Technology shrinks miles between Cambridge class and Washington, D.C., professor

Gregory Nagy and class“What would be the opposite of social justice?” Gregory Nagy asked his Extension School Introduction to Greek Literature class last Thursday (May 1) evening.

“Hubris?” came the answer from one of the students sitting at tables arranged in a horseshoe with the open end facing the front of the room.

“Yes, very good,” Nagy replied before continuing his lecture about the cult of the hero.

It might have been an ordinary exchange between student and professor, except the professor wasn’t there.

Nagy, Francis Jones Professor of Classical Greek Literature and professor of comparative literature, wasn’t being imagined either. Instead, he was sitting in front of a camera in his office in Washington, D.C., where he directs the Harvard Center for Hellenic Studies. In a new twist on the usual distance education model of far-flung students engaged in courses at a central location, the classics class is experimenting by bringing the instructor from a distant location into the classroom.

“My first impression of the class was that it’s pretty amazing, being here and him being there and to feel like you’re really not in two different places,” said Karen Reed, a master’s degree student at the Extension School.

Tim
Production assistant Tim Brenner monitors the video in a control room adjacent to the class taught remotely by Harvard Professor Greg Nagy.
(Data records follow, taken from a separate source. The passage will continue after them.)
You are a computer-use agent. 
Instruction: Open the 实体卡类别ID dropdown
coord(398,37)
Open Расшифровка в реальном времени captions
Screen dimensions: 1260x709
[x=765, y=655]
Nagy lectures via video-conferencing over the Internet from Washington, D.C., to Harvard students in a class run by teaching fellow Kevin McGrath in Cambridge. (Staff photo by Jon Chase)

“Another student said it’s a little like having God in the room,” said student David Roazen, referring to Nagy’s giant image projected on a screen at the front. “It’s been as close as you can get [to Nagy being in the room]. I think the fact he’s not here has prompted him to provide us with a pretty comprehensive Web site that I find invaluable.”

The class is just the latest expansion of technology in learning at the Harvard Extension School, which has been regularly increasing its offering of distance education courses. Director of Distance and Innovative Education Len Evenchik said that while technology is critical to the success of the class, the goal is to make it as invisible as possible.

The class takes place in the Extension School’s high-technology classroom in the basement of 53 Church St. The room has two large screens at the front, and projectors and cameras protruding from the ceiling and hanging off the walls.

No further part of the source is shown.